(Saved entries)
################
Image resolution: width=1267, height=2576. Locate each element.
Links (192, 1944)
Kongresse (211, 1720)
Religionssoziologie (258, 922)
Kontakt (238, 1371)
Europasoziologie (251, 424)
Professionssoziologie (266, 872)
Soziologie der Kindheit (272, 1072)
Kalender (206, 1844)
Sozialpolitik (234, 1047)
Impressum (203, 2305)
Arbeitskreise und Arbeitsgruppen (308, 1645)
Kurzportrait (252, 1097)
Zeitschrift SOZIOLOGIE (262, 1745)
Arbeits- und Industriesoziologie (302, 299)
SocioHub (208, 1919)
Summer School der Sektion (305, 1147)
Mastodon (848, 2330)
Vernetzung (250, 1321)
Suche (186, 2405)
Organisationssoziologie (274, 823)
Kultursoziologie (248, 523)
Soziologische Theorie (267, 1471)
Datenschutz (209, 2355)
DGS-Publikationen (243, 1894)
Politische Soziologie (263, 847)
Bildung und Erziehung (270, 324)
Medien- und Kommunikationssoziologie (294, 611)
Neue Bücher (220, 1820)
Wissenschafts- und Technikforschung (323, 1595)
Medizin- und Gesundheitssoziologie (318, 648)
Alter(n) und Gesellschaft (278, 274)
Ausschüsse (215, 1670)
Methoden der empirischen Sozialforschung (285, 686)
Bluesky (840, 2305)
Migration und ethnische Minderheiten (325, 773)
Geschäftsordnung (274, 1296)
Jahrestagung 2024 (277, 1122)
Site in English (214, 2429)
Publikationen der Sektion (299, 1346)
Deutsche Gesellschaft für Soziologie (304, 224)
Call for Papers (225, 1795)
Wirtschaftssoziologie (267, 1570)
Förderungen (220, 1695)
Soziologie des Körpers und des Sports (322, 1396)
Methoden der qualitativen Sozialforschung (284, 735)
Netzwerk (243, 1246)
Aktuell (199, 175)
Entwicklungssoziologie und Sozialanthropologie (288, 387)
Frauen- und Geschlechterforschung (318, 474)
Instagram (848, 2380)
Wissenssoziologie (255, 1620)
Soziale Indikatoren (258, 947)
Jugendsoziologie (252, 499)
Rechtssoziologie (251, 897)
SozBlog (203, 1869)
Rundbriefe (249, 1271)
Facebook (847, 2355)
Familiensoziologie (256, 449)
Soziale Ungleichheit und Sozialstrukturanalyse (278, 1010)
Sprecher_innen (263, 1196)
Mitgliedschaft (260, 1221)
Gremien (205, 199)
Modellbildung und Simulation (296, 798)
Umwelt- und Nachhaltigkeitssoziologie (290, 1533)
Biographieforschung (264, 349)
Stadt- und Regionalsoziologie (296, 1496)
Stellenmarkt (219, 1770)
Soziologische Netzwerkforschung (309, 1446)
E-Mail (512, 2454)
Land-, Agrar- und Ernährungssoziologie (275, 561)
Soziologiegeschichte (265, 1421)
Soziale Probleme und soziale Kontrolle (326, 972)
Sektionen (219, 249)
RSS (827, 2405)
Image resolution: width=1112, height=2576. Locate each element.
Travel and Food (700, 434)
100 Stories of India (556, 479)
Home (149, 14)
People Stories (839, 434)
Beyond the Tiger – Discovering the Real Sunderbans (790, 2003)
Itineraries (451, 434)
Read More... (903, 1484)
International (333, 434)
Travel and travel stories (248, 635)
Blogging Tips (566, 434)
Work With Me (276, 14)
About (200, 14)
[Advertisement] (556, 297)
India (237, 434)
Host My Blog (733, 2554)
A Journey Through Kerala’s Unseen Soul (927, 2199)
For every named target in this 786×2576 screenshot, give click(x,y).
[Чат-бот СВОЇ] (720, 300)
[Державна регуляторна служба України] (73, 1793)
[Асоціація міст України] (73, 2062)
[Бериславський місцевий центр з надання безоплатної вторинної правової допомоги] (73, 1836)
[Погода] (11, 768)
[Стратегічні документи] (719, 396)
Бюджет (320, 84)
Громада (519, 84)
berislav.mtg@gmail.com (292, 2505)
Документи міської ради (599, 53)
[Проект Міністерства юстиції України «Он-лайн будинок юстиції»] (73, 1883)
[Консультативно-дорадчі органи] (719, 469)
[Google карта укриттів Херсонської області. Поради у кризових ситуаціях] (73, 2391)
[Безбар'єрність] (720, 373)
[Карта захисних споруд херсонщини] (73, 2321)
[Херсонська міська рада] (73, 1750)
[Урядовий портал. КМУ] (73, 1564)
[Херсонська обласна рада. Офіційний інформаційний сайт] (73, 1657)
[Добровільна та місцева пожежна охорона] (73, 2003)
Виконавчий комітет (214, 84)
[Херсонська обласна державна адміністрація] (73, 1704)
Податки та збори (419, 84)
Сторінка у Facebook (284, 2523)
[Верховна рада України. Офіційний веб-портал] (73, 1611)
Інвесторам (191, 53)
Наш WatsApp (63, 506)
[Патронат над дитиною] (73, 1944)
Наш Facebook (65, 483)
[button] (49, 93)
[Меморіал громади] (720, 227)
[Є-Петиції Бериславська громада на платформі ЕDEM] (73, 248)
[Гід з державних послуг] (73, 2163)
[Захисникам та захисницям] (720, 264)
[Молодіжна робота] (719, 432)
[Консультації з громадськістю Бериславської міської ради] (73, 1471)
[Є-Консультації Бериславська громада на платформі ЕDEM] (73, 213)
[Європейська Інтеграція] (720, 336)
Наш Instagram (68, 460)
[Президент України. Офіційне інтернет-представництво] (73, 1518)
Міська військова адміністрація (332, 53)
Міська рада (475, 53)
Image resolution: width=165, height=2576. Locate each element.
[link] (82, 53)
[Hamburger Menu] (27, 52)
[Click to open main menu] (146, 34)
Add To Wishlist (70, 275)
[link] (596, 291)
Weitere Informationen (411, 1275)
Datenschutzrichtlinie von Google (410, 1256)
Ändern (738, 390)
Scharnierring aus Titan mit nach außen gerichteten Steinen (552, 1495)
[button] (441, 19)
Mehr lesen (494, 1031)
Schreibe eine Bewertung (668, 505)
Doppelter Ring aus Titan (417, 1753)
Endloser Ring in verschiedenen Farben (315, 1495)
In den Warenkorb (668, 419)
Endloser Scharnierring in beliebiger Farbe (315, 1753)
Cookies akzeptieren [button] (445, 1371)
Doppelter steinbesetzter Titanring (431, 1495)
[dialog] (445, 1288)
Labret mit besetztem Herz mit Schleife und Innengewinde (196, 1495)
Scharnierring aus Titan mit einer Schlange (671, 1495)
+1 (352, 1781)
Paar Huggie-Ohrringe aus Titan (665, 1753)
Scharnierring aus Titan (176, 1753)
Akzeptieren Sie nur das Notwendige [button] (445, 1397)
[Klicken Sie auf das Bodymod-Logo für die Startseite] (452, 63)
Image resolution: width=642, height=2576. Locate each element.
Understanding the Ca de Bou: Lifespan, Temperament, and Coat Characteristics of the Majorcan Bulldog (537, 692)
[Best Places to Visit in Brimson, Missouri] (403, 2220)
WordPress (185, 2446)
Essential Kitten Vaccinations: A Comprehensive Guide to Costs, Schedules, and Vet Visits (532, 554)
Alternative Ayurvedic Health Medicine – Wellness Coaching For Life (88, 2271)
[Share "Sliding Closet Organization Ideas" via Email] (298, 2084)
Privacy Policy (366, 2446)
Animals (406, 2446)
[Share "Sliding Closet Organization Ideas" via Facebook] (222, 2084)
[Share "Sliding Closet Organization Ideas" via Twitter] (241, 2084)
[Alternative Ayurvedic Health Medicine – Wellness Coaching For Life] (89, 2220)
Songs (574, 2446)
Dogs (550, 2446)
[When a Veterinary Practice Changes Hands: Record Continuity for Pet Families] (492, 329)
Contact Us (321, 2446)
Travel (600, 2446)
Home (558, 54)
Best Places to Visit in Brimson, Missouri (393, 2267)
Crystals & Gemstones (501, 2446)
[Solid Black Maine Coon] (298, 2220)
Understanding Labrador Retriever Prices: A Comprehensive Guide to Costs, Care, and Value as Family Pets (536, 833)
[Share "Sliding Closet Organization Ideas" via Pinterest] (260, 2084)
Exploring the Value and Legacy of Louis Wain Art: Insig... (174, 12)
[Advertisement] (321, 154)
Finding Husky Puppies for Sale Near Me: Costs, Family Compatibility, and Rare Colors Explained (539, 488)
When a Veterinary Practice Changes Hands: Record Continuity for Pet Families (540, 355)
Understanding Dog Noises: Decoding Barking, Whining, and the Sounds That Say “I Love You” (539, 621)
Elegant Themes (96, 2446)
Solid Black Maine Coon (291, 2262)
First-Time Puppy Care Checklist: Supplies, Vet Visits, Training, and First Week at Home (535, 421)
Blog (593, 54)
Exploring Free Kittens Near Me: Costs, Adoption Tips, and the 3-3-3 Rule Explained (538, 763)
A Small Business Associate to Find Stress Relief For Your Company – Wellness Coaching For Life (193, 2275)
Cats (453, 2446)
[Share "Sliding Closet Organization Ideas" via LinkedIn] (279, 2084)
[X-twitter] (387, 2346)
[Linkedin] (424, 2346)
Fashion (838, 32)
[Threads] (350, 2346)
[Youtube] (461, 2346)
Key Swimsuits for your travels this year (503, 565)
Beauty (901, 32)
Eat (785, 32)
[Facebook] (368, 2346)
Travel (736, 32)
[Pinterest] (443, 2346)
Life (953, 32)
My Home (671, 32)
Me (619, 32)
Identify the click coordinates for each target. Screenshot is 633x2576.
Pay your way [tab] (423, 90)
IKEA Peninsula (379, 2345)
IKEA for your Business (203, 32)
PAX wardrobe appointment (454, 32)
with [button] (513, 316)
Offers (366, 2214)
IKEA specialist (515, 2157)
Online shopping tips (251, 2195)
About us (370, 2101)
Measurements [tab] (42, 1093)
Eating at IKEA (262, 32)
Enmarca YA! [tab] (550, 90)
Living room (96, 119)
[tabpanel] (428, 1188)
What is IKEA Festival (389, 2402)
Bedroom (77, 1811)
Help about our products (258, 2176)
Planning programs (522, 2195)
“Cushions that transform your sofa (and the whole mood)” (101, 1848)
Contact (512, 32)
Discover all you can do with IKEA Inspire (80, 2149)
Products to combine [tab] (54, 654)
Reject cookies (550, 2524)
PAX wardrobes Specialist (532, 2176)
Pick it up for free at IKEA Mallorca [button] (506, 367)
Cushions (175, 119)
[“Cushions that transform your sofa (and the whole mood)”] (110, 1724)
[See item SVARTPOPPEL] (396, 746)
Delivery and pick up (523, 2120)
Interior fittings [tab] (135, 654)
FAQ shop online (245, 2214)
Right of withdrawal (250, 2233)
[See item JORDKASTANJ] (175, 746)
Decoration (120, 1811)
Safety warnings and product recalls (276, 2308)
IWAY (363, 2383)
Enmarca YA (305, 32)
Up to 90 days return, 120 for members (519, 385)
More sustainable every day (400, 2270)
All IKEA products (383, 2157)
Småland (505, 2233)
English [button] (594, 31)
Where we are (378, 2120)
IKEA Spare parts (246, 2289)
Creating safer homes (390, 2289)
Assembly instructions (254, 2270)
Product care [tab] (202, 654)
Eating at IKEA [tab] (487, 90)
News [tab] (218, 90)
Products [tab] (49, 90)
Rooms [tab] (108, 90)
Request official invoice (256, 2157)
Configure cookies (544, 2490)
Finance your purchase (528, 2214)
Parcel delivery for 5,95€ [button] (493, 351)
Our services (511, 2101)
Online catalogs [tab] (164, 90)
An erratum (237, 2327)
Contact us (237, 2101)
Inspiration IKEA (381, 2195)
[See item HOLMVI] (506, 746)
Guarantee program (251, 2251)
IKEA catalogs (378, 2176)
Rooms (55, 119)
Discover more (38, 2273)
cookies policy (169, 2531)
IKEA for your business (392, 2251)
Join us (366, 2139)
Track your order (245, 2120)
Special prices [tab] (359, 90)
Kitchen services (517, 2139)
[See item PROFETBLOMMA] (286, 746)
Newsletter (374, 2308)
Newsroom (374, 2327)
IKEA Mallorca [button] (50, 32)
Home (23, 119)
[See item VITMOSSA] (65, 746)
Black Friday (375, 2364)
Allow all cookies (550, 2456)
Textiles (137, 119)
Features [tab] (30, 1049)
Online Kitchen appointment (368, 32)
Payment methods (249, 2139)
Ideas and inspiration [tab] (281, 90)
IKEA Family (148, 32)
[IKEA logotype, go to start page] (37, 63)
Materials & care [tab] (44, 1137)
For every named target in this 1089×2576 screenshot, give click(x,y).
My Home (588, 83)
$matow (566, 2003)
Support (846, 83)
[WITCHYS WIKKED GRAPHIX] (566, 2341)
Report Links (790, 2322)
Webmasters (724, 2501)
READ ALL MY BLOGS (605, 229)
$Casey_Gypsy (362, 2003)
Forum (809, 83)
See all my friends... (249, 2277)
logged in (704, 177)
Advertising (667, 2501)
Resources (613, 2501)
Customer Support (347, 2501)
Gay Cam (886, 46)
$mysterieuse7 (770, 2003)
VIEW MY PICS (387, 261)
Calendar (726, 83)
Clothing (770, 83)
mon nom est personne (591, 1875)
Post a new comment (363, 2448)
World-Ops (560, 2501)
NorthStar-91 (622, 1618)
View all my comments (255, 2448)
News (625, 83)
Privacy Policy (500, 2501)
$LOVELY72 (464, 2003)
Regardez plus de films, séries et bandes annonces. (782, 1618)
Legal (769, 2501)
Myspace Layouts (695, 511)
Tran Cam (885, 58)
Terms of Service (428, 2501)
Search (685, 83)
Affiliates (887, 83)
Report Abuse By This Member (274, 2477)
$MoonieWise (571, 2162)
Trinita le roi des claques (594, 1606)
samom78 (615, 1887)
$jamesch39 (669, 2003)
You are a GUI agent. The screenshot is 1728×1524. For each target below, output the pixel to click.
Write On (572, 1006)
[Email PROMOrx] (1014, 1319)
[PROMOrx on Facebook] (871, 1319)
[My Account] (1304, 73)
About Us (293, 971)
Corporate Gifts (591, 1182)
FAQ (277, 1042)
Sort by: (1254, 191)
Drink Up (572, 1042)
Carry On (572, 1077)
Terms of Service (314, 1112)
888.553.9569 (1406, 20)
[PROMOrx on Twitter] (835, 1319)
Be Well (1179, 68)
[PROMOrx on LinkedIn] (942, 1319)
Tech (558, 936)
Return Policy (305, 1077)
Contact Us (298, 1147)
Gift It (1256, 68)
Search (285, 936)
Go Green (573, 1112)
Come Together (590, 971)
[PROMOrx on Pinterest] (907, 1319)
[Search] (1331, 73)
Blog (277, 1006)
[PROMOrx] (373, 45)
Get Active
################
▶ _TRY IT_: Only the lines above that include the word "target" belong in the answer; copy each one.

▶ _ANSWER TO THIS TASK_:
For every named target in this 786×2576 screenshot, give click(x,y).
Identify the click coordinates for each target. Screenshot is 633x2576.
For every named target in this 1089×2576 screenshot, give click(x,y).
You are a GUI agent. The screenshot is 1728×1524. For each target below, output the pixel to click.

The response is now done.